Prof Aims to Rebuild Google With Stuff In Desk Drawer
http://www.wired.com/wiredenterprise/2012/01/wimpy_nodes/
I have studied process optimization for many years, almost exclusively as a hobby because there is so little need for that skill that I can’t find any jobs (at least jobs that pay well; why is it that interesting work pays least and boring work pays most?). I have felt for years that the blazing fast CPUs that are churned out today are counter productive except in some narrow situations (highly tuned optimum programs are still in a wait state some 70% of the time; routine programs might only utilize 10% of the cycles available) and it would be way better to have the CPU slowed down to the point where it can access RAM at the same speed as registers. Not only would that lead to vastly simpler chips (no need for all these levels of cache everywhere and why bother with pipe-lining or out-of-order instruction execution), but probably faster throughput for most routine programs. The logical extension of that is ‘compute RAM’ where vastly simpler CPUs are interspersed within in RAM modules so there is no latency in access.

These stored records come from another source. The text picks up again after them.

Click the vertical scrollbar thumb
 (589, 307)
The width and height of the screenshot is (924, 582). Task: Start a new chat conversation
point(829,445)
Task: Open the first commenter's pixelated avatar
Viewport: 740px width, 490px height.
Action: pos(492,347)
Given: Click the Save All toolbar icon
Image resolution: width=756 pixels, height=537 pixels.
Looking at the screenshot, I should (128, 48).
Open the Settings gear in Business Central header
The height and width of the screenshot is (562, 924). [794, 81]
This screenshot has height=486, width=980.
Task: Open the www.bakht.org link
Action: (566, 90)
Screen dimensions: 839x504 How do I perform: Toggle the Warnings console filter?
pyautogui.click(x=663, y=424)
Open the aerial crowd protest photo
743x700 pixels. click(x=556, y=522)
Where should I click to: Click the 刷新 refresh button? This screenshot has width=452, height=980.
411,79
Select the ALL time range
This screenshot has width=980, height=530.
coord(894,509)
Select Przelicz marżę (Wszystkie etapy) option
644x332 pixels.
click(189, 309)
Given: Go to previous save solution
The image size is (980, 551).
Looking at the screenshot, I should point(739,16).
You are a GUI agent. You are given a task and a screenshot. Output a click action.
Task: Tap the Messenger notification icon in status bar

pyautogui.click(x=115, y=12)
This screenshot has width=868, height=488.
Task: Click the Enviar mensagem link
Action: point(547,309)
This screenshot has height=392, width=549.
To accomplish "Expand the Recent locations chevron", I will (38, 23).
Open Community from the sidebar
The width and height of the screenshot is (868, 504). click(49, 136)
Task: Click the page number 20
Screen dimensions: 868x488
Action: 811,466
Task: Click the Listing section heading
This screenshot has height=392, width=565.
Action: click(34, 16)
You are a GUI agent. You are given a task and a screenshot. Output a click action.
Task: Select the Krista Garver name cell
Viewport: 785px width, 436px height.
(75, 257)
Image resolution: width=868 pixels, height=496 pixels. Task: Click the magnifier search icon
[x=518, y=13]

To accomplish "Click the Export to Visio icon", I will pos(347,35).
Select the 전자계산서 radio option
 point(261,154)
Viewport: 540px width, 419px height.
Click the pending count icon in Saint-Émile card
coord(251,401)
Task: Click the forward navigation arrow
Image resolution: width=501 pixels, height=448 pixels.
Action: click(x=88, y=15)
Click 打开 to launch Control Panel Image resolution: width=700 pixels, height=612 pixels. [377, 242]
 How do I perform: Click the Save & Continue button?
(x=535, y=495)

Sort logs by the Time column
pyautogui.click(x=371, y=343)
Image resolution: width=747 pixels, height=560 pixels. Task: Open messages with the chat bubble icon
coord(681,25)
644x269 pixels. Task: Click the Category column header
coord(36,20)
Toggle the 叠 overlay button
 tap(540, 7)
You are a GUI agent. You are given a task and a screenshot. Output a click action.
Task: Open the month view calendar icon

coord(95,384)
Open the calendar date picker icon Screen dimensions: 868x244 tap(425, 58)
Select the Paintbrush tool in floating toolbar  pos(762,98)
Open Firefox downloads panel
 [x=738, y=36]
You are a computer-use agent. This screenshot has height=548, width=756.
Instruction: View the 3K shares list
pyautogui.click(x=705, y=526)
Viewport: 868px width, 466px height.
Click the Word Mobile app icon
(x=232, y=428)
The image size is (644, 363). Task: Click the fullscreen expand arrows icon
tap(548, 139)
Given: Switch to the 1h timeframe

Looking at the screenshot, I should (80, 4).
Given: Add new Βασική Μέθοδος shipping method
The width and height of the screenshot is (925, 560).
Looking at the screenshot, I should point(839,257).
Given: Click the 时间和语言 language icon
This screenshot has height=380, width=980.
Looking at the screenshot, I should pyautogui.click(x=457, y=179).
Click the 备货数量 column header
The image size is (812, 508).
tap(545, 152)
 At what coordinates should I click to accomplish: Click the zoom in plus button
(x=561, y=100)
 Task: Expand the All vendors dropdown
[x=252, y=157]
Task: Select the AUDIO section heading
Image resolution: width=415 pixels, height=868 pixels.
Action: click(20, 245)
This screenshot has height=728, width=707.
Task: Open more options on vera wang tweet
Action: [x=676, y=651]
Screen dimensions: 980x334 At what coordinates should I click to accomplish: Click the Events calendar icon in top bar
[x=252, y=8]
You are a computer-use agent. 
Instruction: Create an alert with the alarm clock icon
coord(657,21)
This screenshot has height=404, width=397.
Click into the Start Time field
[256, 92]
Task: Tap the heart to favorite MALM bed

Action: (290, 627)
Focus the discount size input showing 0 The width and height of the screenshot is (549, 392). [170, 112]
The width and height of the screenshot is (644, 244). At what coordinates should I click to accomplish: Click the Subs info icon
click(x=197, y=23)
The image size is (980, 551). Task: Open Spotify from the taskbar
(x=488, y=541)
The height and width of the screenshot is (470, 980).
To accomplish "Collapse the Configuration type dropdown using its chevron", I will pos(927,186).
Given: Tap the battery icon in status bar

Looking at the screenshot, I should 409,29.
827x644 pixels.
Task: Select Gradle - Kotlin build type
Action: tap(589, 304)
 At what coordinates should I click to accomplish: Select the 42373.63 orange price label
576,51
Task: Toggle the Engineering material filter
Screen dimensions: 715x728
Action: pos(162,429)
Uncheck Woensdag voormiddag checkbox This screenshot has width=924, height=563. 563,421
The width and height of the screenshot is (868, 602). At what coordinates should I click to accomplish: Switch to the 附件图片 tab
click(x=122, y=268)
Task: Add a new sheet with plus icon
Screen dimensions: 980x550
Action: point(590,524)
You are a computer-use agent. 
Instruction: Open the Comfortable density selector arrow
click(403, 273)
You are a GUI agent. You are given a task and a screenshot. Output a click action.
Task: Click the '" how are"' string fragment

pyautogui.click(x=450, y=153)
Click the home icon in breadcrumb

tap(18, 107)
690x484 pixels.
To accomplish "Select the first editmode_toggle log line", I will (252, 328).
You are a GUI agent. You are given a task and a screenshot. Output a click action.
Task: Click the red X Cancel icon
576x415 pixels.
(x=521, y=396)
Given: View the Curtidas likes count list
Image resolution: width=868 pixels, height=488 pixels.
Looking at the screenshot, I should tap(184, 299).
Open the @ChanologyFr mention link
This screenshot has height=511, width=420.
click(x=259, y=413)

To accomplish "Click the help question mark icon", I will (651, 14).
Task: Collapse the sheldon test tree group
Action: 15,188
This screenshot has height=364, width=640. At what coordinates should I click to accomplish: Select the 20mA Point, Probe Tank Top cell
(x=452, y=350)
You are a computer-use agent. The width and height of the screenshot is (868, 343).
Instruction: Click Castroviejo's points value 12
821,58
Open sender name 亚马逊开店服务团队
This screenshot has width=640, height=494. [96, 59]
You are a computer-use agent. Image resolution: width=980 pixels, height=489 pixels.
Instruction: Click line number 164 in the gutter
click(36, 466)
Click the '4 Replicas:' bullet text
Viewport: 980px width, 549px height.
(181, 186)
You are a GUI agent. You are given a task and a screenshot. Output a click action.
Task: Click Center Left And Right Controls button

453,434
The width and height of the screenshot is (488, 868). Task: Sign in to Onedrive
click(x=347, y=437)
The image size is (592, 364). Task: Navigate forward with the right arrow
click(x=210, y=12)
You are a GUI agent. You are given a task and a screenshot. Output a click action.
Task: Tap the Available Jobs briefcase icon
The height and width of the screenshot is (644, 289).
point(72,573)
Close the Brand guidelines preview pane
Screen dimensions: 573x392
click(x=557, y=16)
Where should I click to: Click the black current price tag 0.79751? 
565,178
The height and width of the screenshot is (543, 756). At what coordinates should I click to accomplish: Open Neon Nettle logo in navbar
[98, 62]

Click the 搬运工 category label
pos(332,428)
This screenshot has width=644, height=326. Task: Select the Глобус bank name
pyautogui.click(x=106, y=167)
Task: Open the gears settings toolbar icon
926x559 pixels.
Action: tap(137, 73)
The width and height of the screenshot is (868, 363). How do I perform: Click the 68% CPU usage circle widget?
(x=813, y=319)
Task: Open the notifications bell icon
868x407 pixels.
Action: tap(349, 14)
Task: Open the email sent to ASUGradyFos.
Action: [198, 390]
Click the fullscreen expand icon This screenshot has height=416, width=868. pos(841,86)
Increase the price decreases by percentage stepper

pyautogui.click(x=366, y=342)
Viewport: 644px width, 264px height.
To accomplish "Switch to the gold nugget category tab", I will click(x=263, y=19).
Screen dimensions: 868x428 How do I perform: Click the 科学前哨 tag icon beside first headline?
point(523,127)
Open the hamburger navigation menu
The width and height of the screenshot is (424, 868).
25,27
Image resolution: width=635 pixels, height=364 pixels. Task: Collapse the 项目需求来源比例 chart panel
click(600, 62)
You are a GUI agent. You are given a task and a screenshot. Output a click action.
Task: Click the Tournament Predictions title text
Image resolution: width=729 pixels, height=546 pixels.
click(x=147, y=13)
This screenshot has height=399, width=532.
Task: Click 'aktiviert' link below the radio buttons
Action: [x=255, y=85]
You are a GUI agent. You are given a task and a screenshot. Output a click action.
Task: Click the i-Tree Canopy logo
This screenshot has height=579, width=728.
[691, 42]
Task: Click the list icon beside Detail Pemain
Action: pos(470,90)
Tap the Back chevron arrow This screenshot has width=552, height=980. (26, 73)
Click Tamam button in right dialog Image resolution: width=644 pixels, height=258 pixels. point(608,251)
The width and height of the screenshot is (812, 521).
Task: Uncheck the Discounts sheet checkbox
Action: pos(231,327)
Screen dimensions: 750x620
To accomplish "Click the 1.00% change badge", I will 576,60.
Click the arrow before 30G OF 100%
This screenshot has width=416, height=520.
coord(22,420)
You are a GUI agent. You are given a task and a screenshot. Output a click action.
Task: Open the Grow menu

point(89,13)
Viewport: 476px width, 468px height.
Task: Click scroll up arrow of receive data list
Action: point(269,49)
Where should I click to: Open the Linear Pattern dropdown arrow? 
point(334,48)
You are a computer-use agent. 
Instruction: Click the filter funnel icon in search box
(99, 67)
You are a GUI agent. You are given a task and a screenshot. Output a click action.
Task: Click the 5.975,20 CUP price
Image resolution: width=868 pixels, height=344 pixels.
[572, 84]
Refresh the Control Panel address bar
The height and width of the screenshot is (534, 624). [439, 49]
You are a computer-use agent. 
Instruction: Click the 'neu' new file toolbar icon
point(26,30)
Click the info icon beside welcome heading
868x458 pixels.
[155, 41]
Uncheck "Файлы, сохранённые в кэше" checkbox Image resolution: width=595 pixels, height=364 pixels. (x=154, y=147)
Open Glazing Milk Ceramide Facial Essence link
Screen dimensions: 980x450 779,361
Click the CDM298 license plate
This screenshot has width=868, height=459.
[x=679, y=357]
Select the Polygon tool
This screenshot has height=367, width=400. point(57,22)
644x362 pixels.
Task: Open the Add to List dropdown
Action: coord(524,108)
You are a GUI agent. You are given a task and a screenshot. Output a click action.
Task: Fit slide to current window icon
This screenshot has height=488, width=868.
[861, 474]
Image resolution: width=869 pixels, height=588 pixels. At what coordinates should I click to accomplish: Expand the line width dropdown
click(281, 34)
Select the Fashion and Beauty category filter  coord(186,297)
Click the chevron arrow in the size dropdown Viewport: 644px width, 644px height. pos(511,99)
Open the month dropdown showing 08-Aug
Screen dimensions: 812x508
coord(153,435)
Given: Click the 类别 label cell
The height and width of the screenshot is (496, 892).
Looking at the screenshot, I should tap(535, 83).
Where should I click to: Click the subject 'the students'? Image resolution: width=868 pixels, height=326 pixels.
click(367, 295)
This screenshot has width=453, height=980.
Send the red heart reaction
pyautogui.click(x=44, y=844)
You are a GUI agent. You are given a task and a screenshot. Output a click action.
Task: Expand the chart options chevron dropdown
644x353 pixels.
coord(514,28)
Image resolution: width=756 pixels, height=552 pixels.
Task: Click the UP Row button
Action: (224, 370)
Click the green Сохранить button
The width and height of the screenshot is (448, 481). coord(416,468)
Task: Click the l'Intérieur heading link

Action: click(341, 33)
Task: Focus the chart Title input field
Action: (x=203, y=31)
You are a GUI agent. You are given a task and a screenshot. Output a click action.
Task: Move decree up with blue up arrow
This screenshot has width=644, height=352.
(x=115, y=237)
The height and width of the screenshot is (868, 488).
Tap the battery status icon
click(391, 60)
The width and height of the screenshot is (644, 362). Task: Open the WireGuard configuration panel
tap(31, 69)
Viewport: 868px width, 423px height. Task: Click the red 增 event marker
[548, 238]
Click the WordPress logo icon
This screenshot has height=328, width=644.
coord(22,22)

To my knowledge (sadly several years out of date), no one has tried to commercialize compute-RAM, but it would be an interesting thing to study (if, of course, I could get paid well to study it, instead of being paid buckets to do crap work). I actually started down that path of reading because for a couple of years at the turn of the millennium I was marketing a business plan to produce molecular scale computing devices (I was going to start with the equivalent of a solid-state disk). I was really interested in the idea of building a molecular scale computer and due to the complexity was studying minimal instruction sets, the RISC paradigm, etc. I felt at the time (and still feel, though as I say, my knowledge has got stale) that having reduced latency between the CPU entity and the storage (RAM) entity would be the key to vastly accelerated throughput. I remember many enjoyable hours learning and thinking about CPU design and how it could be manifest in the world of biological molecules. Sadly (as is so common in my life), no one was interested in backing my plan (I stupidly chose the height of the dot.com hysteria to market it), so I have moved on to research and prepare other proposals to be ignored by investors.